Stored dataset items
=== Section Start ===

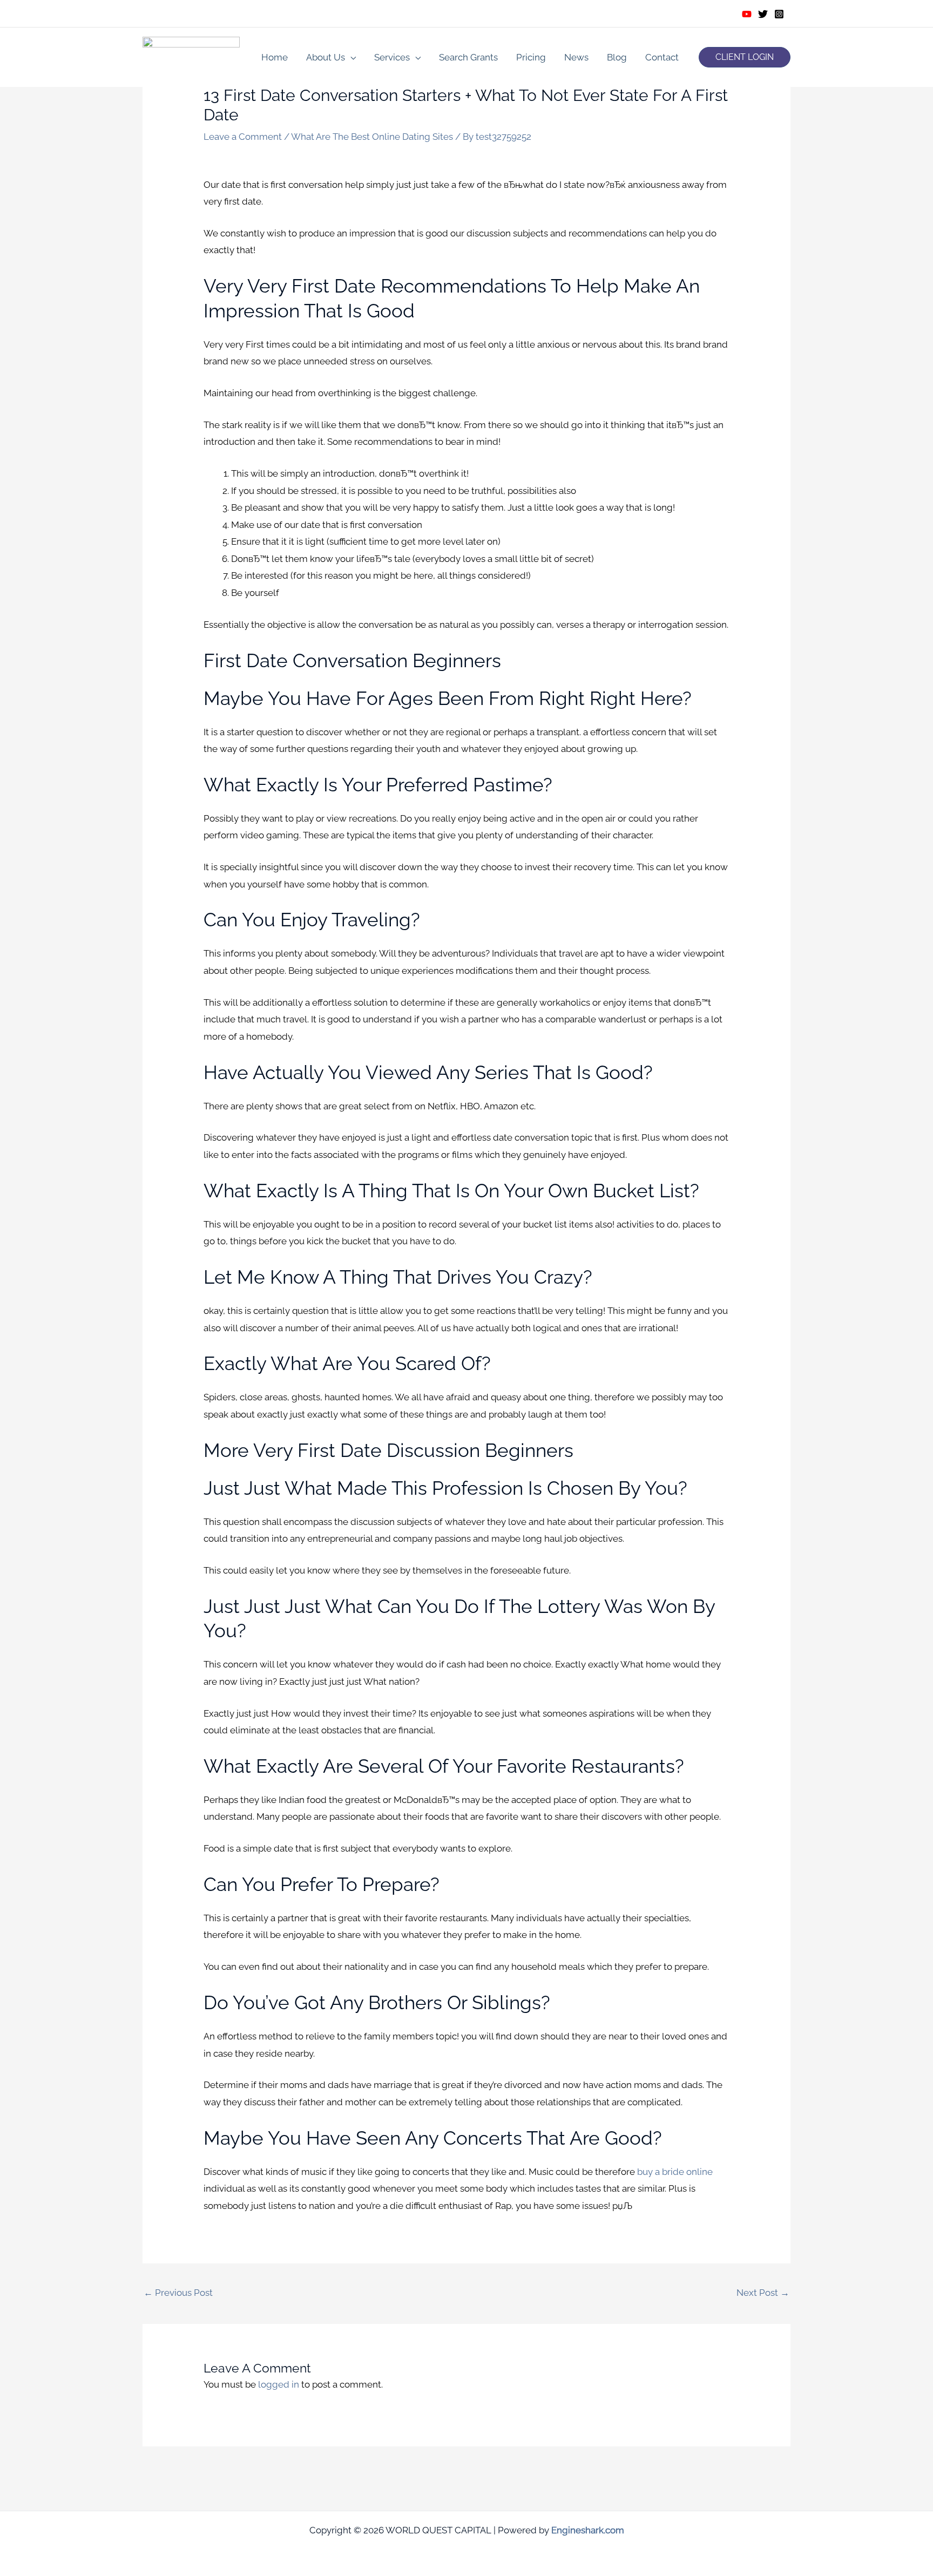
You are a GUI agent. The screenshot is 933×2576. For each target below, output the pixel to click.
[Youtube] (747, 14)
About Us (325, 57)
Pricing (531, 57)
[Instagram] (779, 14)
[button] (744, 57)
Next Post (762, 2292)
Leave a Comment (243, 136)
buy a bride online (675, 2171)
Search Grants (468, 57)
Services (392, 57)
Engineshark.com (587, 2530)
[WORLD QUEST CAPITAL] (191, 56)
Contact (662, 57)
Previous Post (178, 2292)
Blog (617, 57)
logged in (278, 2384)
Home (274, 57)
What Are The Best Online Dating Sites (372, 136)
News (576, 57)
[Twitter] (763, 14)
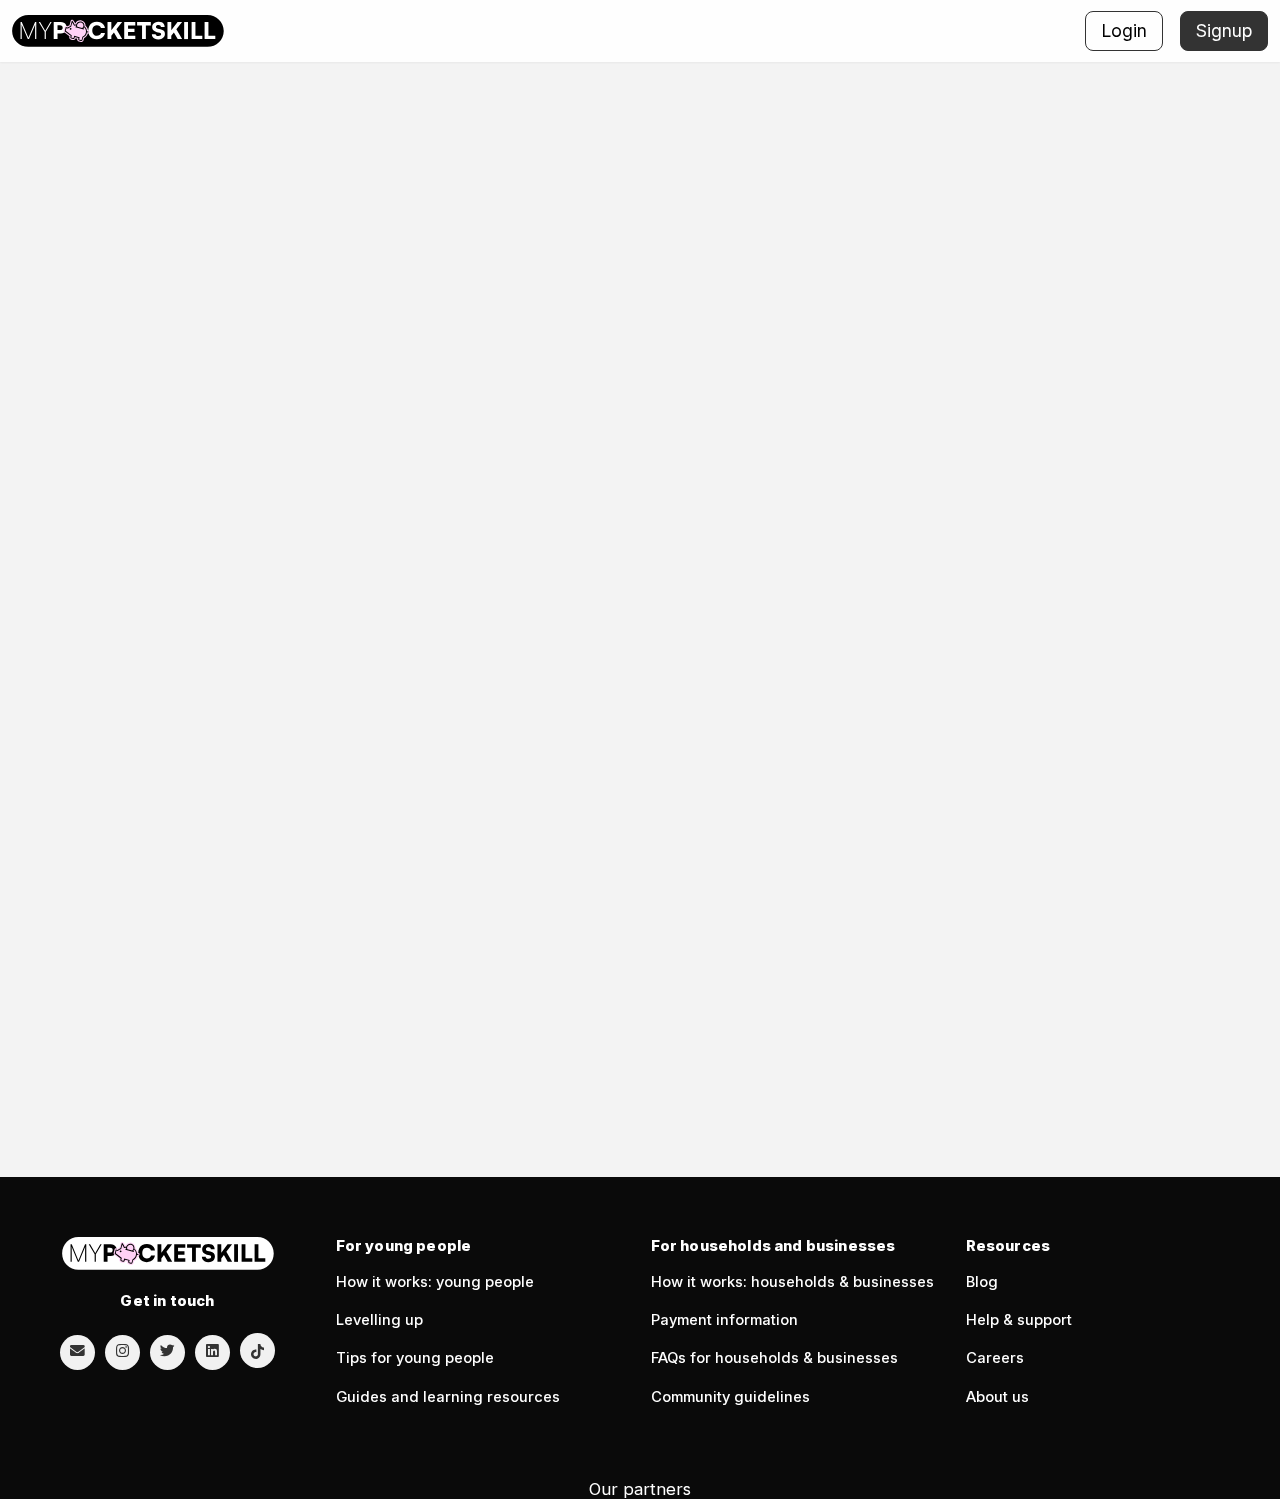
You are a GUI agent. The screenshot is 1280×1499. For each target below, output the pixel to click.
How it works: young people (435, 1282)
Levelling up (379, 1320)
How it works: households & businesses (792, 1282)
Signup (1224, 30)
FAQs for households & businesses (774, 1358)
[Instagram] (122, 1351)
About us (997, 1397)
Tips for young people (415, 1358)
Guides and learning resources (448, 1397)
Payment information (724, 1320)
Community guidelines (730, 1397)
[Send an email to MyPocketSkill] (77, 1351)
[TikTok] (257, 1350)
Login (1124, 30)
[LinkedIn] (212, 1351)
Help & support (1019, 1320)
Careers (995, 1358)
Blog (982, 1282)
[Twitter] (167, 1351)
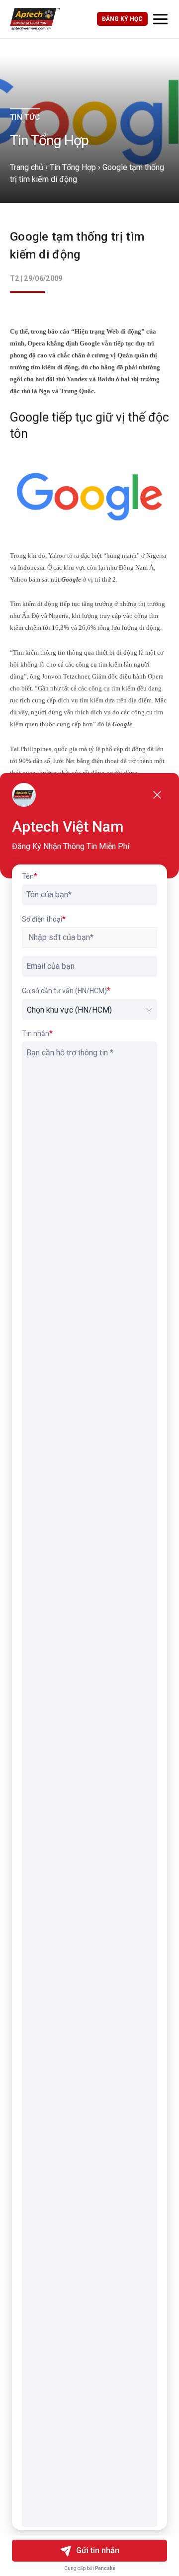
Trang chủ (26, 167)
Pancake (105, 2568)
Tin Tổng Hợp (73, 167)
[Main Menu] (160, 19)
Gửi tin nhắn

=== Section End ===

• [About this task] Your answer must be an exact repeat of all the records, minus the pictures.

• [Finished exercise]
You are a GUI agent. The screenshot is 933×2576. For each target below, output the pixel to click.
[Youtube] (747, 14)
About Us (325, 57)
Pricing (531, 57)
[Instagram] (779, 14)
[button] (744, 57)
Next Post (762, 2292)
Leave a Comment (243, 136)
buy a bride online (675, 2171)
Search Grants (468, 57)
Services (392, 57)
Engineshark.com (587, 2530)
[WORLD QUEST CAPITAL] (191, 56)
Contact (662, 57)
Previous Post (178, 2292)
Blog (617, 57)
logged in (278, 2384)
Home (274, 57)
What Are The Best Online Dating Sites (372, 136)
News (576, 57)
[Twitter] (763, 14)
You are a GUI agent. The screenshot is 1280×1499. For each target below, output the pixel to click.
How it works: young people (435, 1282)
Levelling up (379, 1320)
How it works: households & businesses (792, 1282)
Signup (1224, 30)
FAQs for households & businesses (774, 1358)
[Instagram] (122, 1351)
About us (997, 1397)
Tips for young people (415, 1358)
Guides and learning resources (448, 1397)
Payment information (724, 1320)
Community guidelines (730, 1397)
[Send an email to MyPocketSkill] (77, 1351)
[TikTok] (257, 1350)
Login (1124, 30)
[LinkedIn] (212, 1351)
Help & support (1019, 1320)
Careers (995, 1358)
Blog (982, 1282)
[Twitter] (167, 1351)
Trang chủ (26, 167)
Pancake (105, 2568)
Tin Tổng Hợp (73, 167)
[Main Menu] (160, 19)
Gửi tin nhắn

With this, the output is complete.